### [Problem statement]
Give back the material from the line with "The height and width of the screenshot is (461, 800)." through the line with "point(1731,78)", swapping in "section" wherever "tab" appears and leaving everything else as it is.

━━ Extracted material

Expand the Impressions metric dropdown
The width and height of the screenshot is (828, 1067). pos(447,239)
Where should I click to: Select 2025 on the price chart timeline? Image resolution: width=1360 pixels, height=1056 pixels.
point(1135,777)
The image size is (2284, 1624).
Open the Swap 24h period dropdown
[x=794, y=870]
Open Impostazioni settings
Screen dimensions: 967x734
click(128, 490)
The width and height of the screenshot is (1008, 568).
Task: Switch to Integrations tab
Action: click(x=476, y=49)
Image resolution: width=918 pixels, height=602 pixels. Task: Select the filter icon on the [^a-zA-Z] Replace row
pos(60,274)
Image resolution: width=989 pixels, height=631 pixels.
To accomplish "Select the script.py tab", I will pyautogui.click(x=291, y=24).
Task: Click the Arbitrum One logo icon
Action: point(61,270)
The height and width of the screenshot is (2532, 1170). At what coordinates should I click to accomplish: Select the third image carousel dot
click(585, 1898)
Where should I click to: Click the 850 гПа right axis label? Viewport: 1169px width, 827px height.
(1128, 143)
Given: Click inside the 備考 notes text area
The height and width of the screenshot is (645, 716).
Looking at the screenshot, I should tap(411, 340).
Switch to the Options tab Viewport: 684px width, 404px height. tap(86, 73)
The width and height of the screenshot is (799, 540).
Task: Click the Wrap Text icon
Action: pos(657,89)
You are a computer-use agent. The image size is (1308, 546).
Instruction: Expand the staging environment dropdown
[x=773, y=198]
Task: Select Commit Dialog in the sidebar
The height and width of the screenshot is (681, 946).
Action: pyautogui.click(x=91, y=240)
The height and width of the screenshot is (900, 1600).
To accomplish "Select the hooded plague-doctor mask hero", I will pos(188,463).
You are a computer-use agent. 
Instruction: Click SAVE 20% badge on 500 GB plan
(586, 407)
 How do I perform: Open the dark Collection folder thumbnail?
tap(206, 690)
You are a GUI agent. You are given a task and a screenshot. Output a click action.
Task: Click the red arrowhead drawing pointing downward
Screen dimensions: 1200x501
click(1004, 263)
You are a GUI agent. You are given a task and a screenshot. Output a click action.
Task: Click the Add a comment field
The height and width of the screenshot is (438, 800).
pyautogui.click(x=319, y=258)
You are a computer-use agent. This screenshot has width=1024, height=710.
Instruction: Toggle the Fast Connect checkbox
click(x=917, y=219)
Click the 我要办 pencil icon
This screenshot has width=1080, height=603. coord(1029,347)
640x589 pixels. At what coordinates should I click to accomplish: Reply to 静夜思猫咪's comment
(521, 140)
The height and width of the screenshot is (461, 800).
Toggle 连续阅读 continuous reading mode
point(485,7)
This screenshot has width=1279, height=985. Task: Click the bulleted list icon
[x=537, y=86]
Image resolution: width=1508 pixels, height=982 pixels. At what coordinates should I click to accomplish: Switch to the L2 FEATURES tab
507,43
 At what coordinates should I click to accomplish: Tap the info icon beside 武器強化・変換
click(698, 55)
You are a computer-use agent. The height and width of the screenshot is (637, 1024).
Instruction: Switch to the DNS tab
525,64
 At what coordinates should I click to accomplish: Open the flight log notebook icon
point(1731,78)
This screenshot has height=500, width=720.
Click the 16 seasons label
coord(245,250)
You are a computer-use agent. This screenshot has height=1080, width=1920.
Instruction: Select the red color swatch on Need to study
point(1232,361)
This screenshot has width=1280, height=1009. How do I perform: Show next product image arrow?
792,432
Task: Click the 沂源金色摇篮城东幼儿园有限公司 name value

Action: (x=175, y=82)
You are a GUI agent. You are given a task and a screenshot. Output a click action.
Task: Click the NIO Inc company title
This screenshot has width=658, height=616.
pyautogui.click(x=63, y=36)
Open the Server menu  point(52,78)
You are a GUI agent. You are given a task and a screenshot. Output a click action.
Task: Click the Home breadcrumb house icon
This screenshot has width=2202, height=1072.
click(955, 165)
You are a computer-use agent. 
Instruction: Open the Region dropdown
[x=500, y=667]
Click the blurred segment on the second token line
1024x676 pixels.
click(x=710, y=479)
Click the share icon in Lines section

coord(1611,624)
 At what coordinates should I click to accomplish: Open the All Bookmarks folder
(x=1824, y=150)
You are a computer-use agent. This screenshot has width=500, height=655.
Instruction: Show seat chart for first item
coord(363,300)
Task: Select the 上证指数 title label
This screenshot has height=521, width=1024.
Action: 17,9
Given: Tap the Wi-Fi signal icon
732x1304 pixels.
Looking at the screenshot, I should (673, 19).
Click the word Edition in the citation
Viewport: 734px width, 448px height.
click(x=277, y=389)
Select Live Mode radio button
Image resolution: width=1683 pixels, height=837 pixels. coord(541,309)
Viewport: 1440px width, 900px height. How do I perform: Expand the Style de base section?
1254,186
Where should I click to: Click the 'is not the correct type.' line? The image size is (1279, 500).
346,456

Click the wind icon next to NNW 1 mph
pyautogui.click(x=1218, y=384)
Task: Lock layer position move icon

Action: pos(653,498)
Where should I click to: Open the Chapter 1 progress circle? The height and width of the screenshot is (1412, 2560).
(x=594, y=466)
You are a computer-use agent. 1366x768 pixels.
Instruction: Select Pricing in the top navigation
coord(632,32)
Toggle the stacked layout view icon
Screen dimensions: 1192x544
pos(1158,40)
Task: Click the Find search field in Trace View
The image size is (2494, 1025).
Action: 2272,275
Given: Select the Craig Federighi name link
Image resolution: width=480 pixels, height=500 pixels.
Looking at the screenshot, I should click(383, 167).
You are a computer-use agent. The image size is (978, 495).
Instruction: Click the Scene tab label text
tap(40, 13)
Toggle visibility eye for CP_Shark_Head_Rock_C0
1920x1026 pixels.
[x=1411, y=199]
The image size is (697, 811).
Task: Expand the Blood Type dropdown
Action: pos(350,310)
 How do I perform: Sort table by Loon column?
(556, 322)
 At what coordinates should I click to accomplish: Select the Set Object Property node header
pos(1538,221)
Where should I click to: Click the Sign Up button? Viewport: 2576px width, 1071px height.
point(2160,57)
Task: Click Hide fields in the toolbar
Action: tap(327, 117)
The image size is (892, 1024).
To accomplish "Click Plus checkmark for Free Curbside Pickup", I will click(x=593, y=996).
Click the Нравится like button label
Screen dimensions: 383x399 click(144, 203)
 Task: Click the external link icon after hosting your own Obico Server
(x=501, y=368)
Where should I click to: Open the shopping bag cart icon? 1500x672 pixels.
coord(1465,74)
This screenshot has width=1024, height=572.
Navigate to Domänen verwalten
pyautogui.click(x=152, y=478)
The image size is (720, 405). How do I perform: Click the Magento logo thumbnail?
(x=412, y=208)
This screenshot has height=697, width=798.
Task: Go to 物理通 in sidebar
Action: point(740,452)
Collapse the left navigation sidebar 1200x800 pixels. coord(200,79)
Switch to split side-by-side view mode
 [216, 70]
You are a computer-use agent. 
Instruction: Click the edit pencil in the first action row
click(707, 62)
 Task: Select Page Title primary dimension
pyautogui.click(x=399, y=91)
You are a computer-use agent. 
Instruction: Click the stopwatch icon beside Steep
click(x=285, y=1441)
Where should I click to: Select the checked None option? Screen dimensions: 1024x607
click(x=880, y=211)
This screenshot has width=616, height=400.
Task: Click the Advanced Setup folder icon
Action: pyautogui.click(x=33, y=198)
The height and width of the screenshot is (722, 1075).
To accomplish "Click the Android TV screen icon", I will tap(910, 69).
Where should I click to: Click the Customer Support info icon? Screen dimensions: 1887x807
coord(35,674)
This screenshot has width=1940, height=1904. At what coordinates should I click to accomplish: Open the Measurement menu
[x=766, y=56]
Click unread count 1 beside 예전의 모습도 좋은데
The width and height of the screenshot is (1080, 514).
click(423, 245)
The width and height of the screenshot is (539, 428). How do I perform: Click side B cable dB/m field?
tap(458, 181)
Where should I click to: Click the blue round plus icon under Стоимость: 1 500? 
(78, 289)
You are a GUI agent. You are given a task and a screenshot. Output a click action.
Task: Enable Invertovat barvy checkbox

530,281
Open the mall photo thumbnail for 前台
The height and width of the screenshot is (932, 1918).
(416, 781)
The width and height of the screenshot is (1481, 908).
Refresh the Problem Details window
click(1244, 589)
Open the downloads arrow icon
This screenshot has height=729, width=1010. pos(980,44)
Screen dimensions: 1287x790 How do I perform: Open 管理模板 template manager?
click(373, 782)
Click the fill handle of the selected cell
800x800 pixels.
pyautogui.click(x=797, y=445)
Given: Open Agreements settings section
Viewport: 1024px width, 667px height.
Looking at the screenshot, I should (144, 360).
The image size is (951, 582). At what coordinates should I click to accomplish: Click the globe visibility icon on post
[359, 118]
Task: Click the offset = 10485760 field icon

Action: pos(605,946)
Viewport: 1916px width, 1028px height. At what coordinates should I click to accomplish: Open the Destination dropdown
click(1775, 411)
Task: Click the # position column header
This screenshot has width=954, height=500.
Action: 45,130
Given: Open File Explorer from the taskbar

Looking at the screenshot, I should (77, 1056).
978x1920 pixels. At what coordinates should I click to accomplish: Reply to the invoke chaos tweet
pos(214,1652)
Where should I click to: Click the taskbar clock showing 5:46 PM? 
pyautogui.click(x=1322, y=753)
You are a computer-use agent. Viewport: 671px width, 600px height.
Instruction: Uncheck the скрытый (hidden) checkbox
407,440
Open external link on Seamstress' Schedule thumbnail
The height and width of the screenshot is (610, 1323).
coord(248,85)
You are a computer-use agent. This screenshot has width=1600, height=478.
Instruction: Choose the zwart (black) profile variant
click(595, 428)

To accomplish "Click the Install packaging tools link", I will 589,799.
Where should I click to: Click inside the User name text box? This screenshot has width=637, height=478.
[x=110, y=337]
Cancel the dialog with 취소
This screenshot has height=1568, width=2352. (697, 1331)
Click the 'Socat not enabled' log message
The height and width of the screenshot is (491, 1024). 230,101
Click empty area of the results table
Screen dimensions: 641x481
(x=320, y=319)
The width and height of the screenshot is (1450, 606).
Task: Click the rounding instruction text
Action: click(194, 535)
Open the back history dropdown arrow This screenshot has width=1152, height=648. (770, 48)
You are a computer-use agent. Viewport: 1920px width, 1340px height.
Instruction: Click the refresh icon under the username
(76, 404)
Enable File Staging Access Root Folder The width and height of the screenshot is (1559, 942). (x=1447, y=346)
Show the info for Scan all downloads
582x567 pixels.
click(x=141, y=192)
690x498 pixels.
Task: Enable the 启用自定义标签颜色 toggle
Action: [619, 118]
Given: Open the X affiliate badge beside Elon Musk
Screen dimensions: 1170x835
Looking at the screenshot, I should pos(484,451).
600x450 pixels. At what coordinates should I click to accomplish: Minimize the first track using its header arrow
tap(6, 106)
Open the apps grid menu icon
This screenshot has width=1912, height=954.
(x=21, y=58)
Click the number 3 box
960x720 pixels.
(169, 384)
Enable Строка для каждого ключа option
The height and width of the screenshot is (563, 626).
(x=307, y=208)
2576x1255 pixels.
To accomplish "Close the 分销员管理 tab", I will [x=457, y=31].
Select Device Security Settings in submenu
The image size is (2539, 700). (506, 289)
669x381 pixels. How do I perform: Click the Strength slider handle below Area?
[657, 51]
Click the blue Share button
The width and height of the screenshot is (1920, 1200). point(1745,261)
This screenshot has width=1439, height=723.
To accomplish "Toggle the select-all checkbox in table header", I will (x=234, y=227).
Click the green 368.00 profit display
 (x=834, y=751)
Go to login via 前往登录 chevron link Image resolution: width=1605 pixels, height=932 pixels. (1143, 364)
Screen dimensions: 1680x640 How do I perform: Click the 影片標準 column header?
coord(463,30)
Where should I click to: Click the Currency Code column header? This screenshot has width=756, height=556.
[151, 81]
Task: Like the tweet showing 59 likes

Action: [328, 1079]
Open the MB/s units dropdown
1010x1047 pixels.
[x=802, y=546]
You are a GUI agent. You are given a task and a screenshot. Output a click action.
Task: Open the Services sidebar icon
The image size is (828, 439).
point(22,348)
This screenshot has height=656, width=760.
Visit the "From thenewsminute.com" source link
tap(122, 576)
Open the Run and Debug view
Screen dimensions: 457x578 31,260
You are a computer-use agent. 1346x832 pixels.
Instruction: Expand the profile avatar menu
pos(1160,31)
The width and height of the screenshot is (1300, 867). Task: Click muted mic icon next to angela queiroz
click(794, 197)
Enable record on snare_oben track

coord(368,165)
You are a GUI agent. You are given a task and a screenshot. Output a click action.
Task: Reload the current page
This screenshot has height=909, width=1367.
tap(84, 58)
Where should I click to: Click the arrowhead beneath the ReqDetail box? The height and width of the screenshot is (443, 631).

━━━━

### [Response below]
The height and width of the screenshot is (461, 800).
Toggle 连续阅读 continuous reading mode
point(485,7)
This screenshot has width=1279, height=985. Task: Click the bulleted list icon
[x=537, y=86]
Image resolution: width=1508 pixels, height=982 pixels. At what coordinates should I click to accomplish: Switch to the L2 FEATURES section
507,43
 At what coordinates should I click to accomplish: Tap the info icon beside 武器強化・変換
click(698, 55)
You are a computer-use agent. The height and width of the screenshot is (637, 1024).
Instruction: Switch to the DNS section
525,64
 At what coordinates should I click to accomplish: Open the flight log notebook icon
point(1731,78)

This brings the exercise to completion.